■ **WORK REQUEST**: For the material that follows, return exactly the lines from the one with "Task: Click the project-level" through the one with "Task: Expand Collectives plus button", both ends included.
══════
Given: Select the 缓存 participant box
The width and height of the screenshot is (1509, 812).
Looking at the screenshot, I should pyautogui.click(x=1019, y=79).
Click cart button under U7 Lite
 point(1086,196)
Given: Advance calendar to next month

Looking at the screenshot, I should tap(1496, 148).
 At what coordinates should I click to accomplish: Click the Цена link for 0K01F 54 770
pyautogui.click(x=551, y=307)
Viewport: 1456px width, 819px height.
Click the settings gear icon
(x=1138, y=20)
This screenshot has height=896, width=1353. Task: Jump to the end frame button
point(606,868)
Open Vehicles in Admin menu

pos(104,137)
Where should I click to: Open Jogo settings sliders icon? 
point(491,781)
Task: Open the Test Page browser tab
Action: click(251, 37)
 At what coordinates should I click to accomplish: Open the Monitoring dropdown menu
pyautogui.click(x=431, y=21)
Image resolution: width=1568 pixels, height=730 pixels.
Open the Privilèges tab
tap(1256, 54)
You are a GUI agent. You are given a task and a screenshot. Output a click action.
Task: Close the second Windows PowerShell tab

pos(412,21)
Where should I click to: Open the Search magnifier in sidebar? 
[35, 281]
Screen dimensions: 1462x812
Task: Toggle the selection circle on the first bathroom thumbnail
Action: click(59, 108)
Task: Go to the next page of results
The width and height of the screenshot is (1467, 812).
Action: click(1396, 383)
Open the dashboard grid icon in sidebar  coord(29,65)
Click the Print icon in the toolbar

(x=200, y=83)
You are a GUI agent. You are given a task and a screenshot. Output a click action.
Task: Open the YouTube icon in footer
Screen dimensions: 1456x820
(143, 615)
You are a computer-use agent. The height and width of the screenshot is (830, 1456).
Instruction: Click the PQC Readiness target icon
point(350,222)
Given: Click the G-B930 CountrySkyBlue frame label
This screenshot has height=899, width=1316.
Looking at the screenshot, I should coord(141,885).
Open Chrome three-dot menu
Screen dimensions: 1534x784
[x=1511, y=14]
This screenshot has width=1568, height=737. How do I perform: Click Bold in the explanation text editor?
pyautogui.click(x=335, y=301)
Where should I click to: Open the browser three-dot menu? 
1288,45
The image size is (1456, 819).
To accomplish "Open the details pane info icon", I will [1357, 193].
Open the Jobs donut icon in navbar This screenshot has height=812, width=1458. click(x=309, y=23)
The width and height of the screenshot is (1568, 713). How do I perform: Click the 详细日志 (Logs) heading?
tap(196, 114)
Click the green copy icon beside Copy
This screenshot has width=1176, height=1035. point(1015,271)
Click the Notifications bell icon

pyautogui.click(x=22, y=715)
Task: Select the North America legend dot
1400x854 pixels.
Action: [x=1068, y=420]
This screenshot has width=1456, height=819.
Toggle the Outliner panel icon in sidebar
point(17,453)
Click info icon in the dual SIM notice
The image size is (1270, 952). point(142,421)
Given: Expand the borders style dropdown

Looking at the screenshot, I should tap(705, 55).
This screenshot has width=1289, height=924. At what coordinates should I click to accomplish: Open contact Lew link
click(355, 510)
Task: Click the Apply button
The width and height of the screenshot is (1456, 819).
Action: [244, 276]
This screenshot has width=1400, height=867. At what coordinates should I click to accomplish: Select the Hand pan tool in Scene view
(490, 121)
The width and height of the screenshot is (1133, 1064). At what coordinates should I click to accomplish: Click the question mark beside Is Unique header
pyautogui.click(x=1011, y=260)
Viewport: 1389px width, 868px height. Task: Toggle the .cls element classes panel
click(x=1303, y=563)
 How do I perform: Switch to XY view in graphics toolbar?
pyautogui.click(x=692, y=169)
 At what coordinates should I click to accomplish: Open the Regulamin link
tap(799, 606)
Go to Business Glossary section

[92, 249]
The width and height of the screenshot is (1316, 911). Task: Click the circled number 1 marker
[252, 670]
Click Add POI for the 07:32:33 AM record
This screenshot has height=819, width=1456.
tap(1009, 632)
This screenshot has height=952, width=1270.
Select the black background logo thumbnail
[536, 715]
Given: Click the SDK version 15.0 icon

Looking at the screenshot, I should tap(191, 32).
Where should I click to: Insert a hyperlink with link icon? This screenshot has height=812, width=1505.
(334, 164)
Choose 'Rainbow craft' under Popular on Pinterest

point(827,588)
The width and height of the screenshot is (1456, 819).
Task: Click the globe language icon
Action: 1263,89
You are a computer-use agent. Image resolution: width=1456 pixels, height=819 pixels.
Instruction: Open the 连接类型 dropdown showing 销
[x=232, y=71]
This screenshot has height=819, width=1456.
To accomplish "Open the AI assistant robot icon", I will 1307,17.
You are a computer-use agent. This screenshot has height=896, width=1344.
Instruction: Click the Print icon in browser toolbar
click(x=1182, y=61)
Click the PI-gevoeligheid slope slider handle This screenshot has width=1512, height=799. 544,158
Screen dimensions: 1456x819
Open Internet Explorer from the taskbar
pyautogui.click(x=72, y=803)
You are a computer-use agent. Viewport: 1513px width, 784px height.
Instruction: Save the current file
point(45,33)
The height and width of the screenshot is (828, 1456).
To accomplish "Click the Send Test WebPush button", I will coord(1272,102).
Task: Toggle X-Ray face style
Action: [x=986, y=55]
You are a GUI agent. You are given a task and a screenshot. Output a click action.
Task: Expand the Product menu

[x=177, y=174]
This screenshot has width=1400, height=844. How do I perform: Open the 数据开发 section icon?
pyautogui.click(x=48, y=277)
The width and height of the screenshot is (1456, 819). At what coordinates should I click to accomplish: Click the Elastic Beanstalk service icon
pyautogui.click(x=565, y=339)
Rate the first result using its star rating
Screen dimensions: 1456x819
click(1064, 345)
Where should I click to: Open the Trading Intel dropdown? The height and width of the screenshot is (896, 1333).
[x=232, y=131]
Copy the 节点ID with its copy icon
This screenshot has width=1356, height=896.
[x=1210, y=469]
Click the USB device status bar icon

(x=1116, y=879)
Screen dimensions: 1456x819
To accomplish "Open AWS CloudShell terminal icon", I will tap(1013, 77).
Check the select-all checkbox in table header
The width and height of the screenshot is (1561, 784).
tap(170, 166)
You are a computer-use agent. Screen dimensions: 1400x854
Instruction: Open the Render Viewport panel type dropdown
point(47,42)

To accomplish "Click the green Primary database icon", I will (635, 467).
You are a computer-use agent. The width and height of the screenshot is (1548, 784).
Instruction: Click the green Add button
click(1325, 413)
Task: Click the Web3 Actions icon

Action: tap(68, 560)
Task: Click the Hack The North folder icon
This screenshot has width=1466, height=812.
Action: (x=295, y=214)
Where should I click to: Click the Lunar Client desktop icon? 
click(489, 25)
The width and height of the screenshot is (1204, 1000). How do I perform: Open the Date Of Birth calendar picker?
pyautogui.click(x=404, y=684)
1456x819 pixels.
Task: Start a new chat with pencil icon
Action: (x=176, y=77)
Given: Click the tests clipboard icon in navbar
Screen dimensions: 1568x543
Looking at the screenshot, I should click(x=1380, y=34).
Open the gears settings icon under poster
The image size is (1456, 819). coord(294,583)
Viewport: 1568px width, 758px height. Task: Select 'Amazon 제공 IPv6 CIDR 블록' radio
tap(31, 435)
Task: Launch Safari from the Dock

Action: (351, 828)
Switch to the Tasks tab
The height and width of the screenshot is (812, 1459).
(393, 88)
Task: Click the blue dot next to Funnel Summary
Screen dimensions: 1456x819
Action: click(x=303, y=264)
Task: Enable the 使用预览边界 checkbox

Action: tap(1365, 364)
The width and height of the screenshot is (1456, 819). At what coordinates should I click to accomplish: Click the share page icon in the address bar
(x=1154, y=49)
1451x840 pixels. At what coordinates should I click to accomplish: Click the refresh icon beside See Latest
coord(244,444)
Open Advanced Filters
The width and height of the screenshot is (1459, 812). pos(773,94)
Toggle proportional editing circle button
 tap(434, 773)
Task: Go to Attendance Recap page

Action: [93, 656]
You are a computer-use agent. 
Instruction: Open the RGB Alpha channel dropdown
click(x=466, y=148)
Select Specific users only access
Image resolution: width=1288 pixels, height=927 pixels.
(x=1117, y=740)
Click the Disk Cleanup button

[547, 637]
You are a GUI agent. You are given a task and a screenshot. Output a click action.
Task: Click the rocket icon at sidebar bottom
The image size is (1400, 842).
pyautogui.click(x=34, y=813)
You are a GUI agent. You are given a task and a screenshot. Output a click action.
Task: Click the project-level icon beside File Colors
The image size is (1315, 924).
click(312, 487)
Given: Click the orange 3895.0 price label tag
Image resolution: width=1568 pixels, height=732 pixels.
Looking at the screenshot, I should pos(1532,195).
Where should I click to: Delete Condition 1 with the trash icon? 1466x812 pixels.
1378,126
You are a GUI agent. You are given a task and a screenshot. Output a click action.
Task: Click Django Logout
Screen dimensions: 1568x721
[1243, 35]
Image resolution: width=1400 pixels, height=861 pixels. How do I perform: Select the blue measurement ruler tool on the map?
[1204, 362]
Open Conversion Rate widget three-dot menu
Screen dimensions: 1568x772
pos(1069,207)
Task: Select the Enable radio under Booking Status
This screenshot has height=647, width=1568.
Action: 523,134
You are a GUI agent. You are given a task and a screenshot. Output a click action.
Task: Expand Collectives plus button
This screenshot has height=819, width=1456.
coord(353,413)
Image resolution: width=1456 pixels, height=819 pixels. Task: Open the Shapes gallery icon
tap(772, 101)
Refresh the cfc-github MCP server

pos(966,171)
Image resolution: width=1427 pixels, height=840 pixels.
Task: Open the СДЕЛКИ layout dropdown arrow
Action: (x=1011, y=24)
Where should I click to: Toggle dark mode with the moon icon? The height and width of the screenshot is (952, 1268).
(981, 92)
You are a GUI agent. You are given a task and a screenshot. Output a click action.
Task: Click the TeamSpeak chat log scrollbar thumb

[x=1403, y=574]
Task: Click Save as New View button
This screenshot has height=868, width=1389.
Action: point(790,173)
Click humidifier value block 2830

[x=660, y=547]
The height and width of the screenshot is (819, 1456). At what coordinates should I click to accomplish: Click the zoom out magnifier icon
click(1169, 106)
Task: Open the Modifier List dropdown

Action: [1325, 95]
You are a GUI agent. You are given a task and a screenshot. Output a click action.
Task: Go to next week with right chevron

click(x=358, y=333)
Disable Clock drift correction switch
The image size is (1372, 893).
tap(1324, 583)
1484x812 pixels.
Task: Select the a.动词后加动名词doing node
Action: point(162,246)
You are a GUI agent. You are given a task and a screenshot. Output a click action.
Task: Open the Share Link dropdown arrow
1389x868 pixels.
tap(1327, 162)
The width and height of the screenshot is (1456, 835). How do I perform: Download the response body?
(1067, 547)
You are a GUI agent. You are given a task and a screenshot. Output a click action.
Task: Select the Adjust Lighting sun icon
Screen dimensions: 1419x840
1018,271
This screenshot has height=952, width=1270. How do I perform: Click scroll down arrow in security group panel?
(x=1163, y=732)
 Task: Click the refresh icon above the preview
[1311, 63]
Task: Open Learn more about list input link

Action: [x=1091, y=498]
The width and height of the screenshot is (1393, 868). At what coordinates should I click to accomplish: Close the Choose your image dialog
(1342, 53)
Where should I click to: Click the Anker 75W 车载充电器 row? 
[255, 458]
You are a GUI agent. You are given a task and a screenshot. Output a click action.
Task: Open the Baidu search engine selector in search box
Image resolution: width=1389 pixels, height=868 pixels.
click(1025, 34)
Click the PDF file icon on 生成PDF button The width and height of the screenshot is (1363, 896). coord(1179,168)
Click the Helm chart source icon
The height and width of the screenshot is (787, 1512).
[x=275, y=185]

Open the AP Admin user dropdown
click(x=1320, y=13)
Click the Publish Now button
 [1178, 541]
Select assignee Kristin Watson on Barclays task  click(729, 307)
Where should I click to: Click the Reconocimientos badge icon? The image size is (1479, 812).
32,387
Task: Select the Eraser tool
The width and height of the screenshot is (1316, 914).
══════
■ **EXERCISE OUTPUT**:
Task: Click the project-level icon beside File Colors
The image size is (1315, 924).
click(312, 487)
Given: Click the orange 3895.0 price label tag
Image resolution: width=1568 pixels, height=732 pixels.
Looking at the screenshot, I should pos(1532,195).
Where should I click to: Delete Condition 1 with the trash icon? 1466x812 pixels.
1378,126
You are a GUI agent. You are given a task and a screenshot. Output a click action.
Task: Click Django Logout
Screen dimensions: 1568x721
[1243, 35]
Image resolution: width=1400 pixels, height=861 pixels. How do I perform: Select the blue measurement ruler tool on the map?
[1204, 362]
Open Conversion Rate widget three-dot menu
Screen dimensions: 1568x772
pos(1069,207)
Task: Select the Enable radio under Booking Status
This screenshot has height=647, width=1568.
Action: 523,134
You are a GUI agent. You are given a task and a screenshot. Output a click action.
Task: Expand Collectives plus button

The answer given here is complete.